George Bernard Shaw - playwright, whose earliest writings were in 1870’s.

William Randolph Hearst - publisher, who took control of The San Francisco Examiner in 1887.

Philippe Pétain - “Lion of Verdun”, Commander-in-Chief of the French army in 1917

The famous rock trio of Jimi, Janis, and Jim died during the first few months of my life. And the Beatles broke up (a death of sorts). Since that hippie rock era was such a big influence on my cultural development, this is pretty significant.

(In a related vein, I sometimes find it amazing that I was alive during the last four of the six moon landings, because it’s always been something “from the past” for me.)
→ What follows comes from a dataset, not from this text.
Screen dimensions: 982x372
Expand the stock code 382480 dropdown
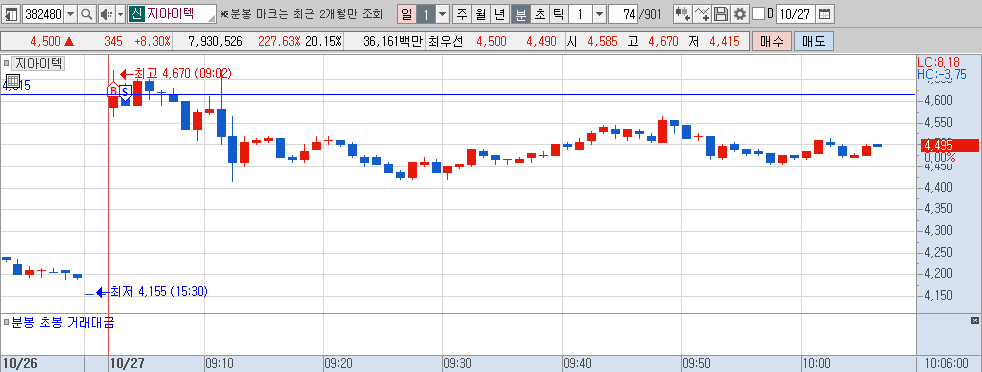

While I was alive during JKF’s Presidency, I was only eight when he was assasscinated and did not realize the historical extent of it.

If that’s the criterion, then Harry Truman would probably be the first historical figure to die whose relevance I understood at the time.

Some people of note who died after I was born, but before I was out of diapers:

Science, mathematics, etc.:
Albert Einstein
Alan Turing
Enrico Fermi
Alexander Fleming
Hermann Weyl (a big name if you’re a math geek, otherwise “huh?”)
Emile Borel (ditto)
Thomas J. Watson (founded IBM)
Savilly Tartakower (chess grandmaster)

Baseball:
Cy Young
Honus Wagner
Connie Mack

Literature:
Colette
Thomas Mann
Wallace Stevens
A.A. Milne
H.L. Mencken
Bertholt Brecht
Laura Ingalls Wilder

Art, Music, Acting:
Henri Matisse
Charlie “Bird” Parker
James Dean
Carmen Miranda
Jackson Pollock
Bela Lugosi
Humphrey Bogart
Arturo Toscanini

Other:
Alfred Kinsey
Tielhard de Chardin

My cut-off would be grade-schooled aged (give or take 9)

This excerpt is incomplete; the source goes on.